• _RECORDED INFORMATION_:
__________________________________________________
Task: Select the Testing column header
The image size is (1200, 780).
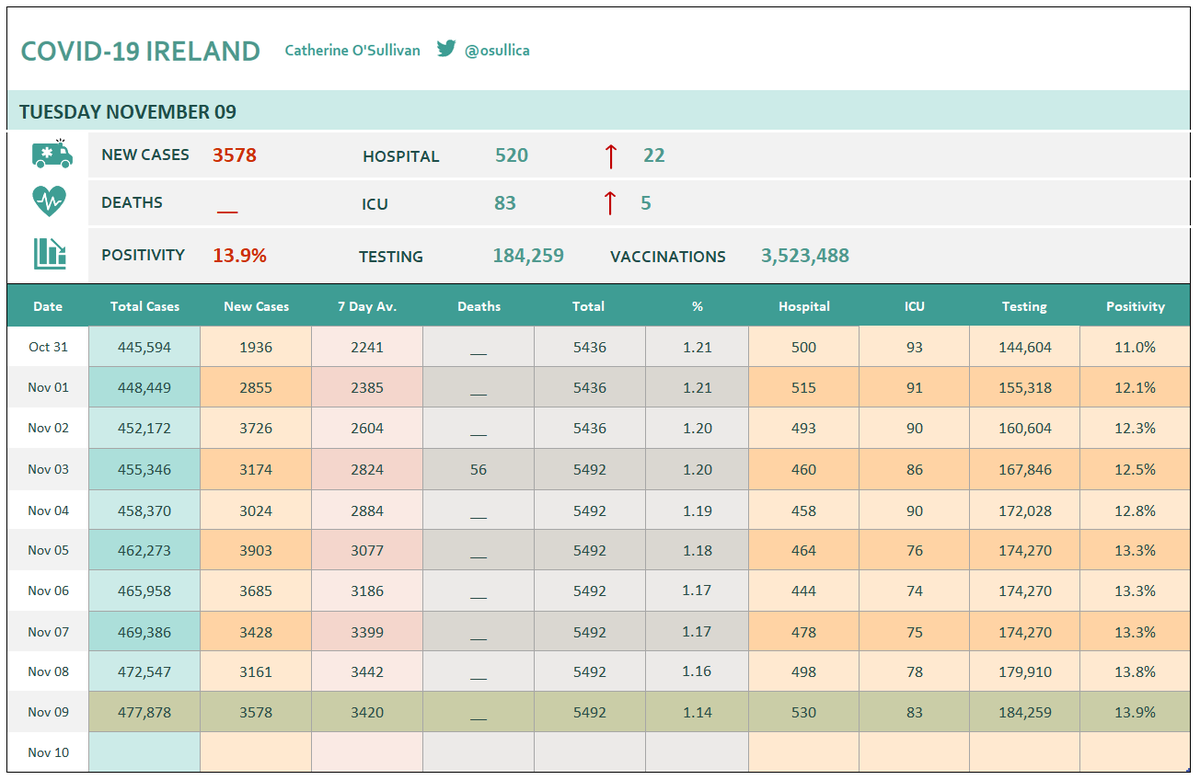Action: (x=1024, y=306)
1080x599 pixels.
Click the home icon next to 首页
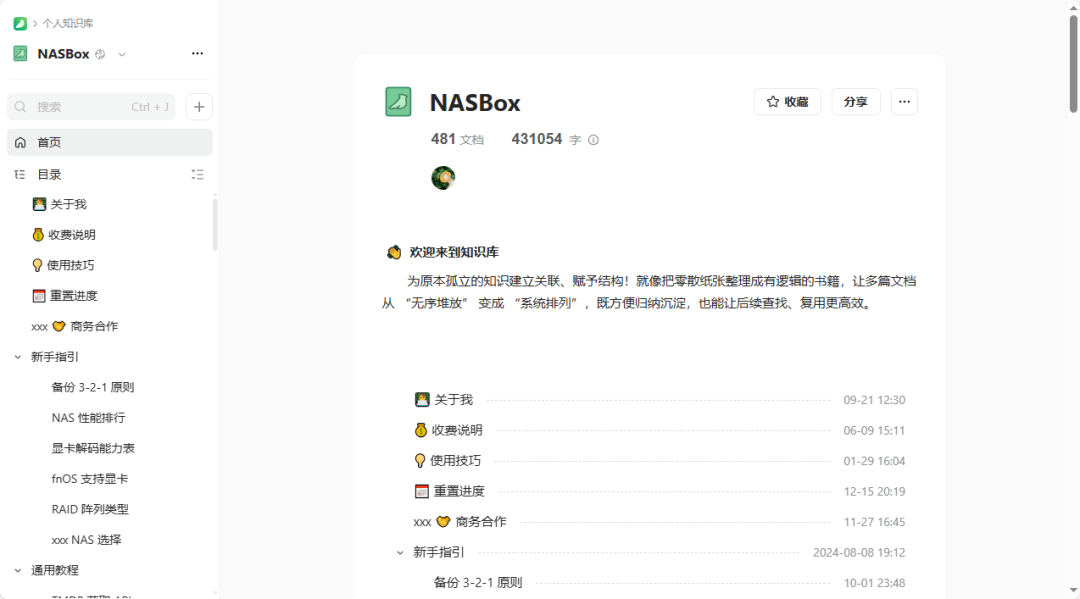click(x=20, y=142)
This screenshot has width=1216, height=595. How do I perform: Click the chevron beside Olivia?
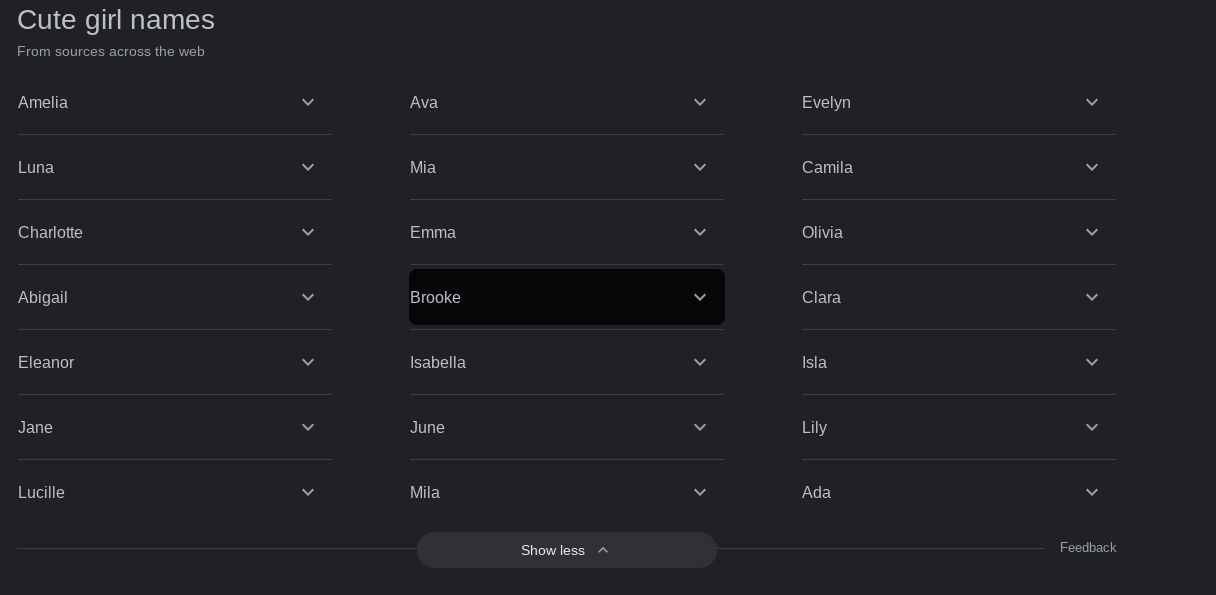(1092, 233)
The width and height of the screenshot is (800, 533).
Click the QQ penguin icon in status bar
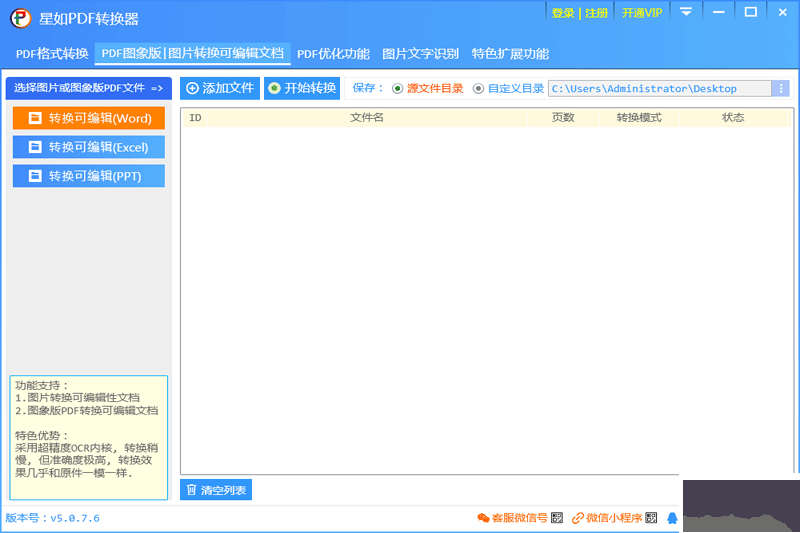click(672, 518)
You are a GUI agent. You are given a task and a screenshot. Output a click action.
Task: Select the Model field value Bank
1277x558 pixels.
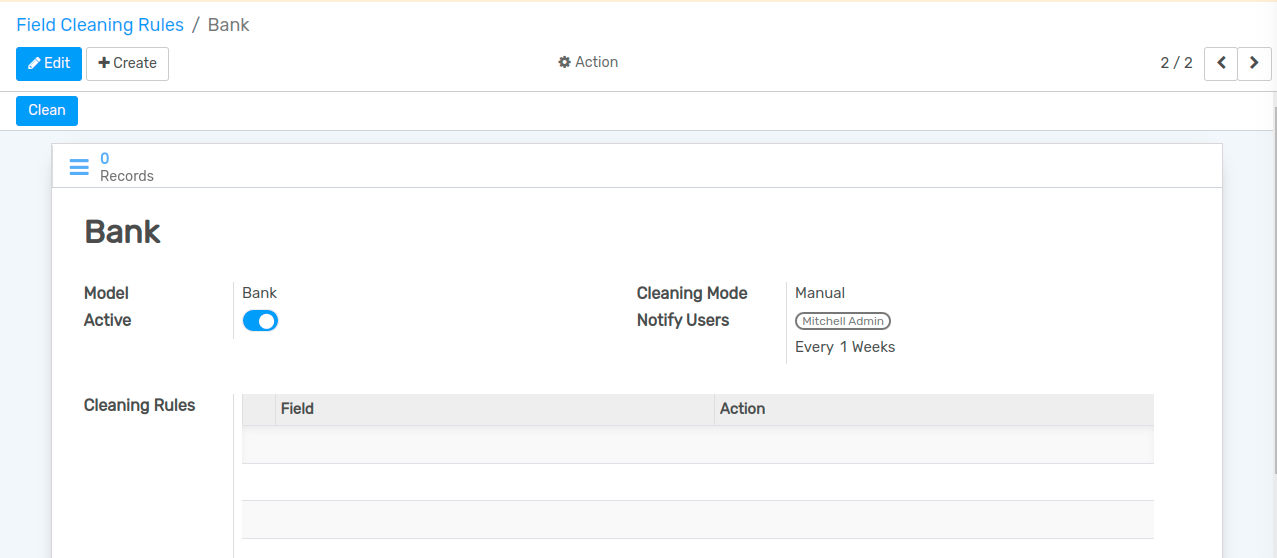[259, 293]
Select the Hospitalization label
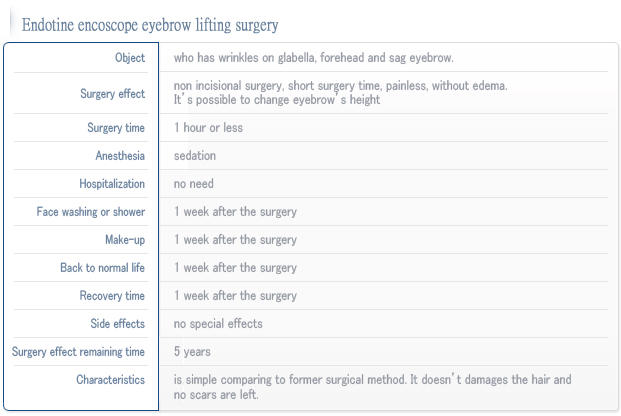621x416 pixels. click(112, 184)
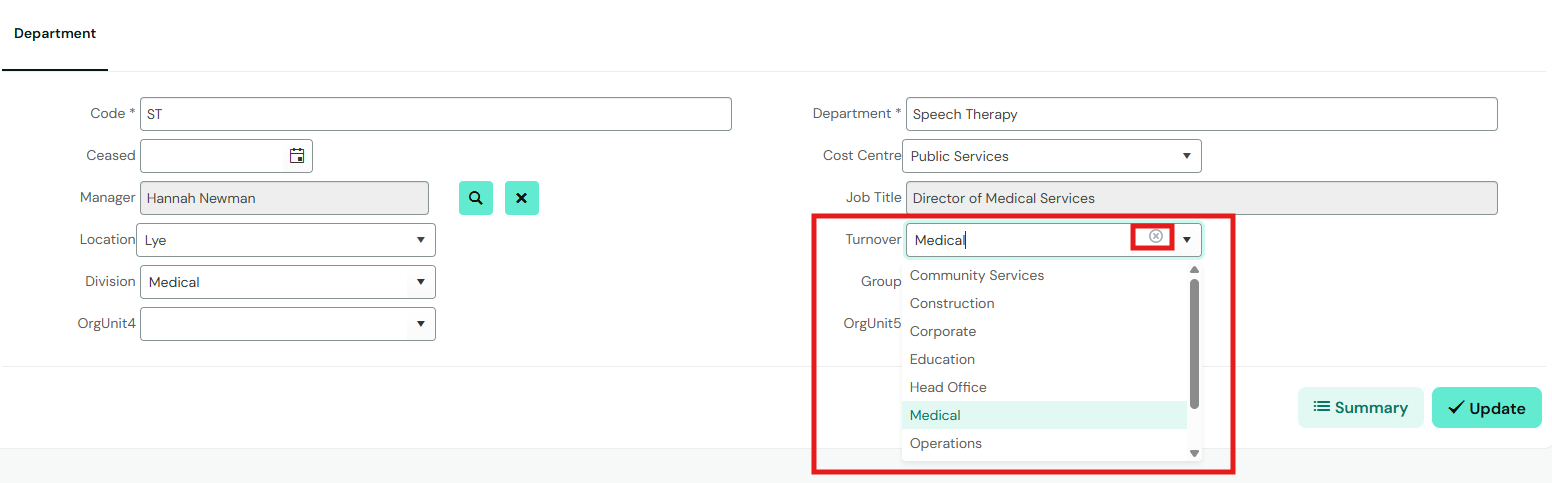The width and height of the screenshot is (1552, 483).
Task: Clear the manager with the X icon
Action: pos(522,198)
__________________________________________________
Each record above needs to be retyped exactly, without any pictures.

• _ANSWER FOR THIS EXERCISE_:
Task: Select the Testing column header
The image size is (1200, 780).
Action: (x=1024, y=306)
1080x599 pixels.
Click the home icon next to 首页
click(x=20, y=142)
This screenshot has width=1216, height=595. How do I perform: Click the chevron beside Olivia?
(1092, 233)
The width and height of the screenshot is (800, 533).
Click the QQ penguin icon in status bar
click(672, 518)
You are a GUI agent. You are given a task and a screenshot. Output a click action.
Task: Select the Model field value Bank
1277x558 pixels.
[259, 293]
Select the Hospitalization label
621x416 pixels. click(112, 184)
The width and height of the screenshot is (1552, 483).
Task: Clear the manager with the X icon
Action: pos(522,198)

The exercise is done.